= Problem =
Starting at the line with "آموزش (338, 1433)" and ending at the line with "Employers (80, 626)", print exactly the lines of the entries below. Pictures do not belong in the copy.

--- Task input ---

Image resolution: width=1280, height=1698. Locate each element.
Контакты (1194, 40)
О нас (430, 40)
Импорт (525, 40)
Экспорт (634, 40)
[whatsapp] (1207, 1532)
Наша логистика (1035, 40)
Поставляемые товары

---
--- Task input ---

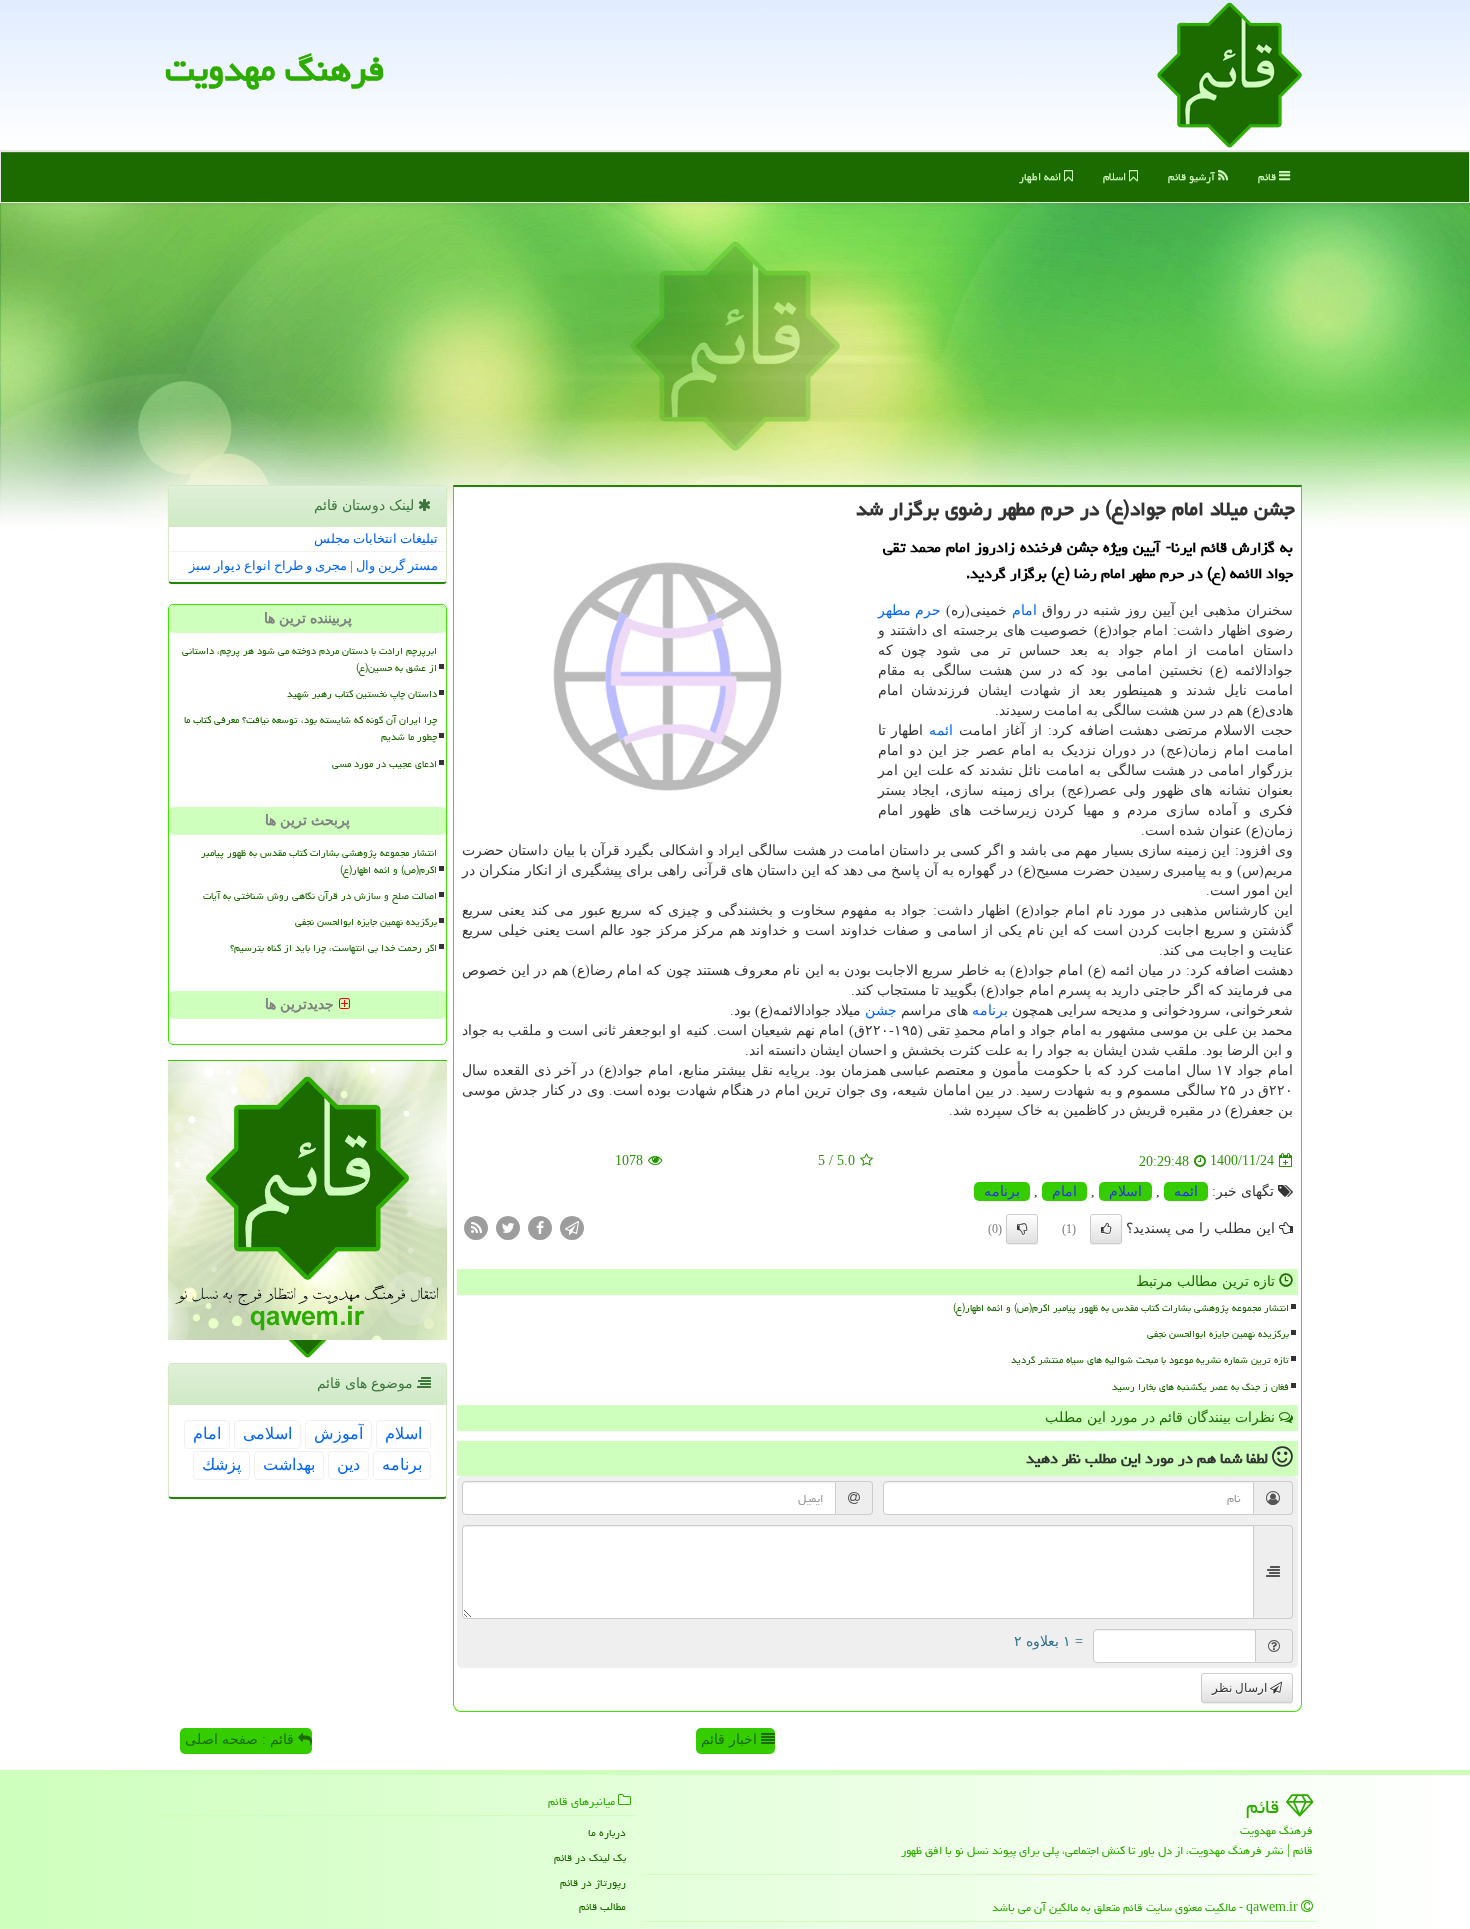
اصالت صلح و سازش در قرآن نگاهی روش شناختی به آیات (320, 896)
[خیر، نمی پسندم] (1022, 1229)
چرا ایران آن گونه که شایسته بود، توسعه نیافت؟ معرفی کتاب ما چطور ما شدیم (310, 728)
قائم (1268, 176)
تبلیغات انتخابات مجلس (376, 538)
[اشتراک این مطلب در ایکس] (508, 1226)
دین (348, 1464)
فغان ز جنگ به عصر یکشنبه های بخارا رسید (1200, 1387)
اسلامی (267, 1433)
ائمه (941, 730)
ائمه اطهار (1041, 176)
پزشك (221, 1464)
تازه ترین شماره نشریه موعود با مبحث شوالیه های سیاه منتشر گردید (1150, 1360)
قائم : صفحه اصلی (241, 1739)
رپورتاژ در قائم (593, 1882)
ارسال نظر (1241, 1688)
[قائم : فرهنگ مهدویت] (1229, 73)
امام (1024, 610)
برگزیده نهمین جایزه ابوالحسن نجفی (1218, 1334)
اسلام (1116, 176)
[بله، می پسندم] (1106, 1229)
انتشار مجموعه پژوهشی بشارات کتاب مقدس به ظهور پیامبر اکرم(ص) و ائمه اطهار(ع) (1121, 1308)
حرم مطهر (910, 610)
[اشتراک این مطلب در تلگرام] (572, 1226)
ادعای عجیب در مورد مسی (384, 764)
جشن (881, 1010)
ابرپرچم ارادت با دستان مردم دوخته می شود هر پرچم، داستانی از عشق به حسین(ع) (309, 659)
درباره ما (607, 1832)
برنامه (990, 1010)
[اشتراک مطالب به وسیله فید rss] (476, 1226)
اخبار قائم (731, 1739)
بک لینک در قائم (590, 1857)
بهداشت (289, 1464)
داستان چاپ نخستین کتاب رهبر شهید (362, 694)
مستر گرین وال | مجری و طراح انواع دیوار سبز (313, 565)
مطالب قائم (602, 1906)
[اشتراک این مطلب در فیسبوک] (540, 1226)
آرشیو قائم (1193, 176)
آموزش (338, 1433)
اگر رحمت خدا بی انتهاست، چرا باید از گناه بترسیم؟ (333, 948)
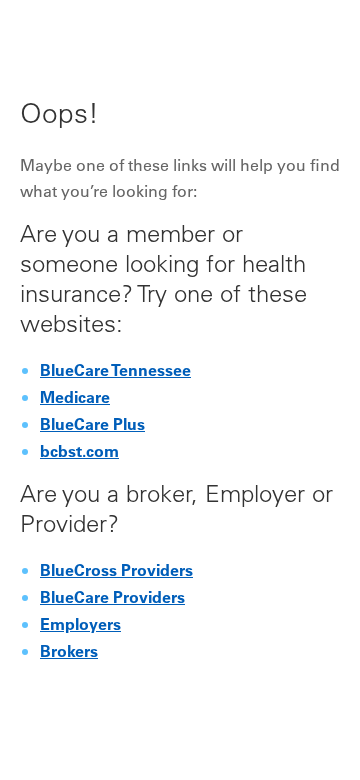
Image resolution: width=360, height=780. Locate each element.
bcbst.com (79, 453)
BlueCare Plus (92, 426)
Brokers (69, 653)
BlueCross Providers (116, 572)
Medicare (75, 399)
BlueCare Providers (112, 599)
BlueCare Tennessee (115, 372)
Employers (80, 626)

---

= Completed exercise =
آموزش (338, 1433)
اگر رحمت خدا بی انتهاست، چرا باید از گناه بترسیم؟ (333, 948)
Image resolution: width=360, height=780. Locate each element.
bcbst.com (79, 453)
BlueCare Plus (92, 426)
Brokers (69, 653)
BlueCross Providers (116, 572)
Medicare (75, 399)
BlueCare Providers (112, 599)
BlueCare Tennessee (115, 372)
Employers (80, 626)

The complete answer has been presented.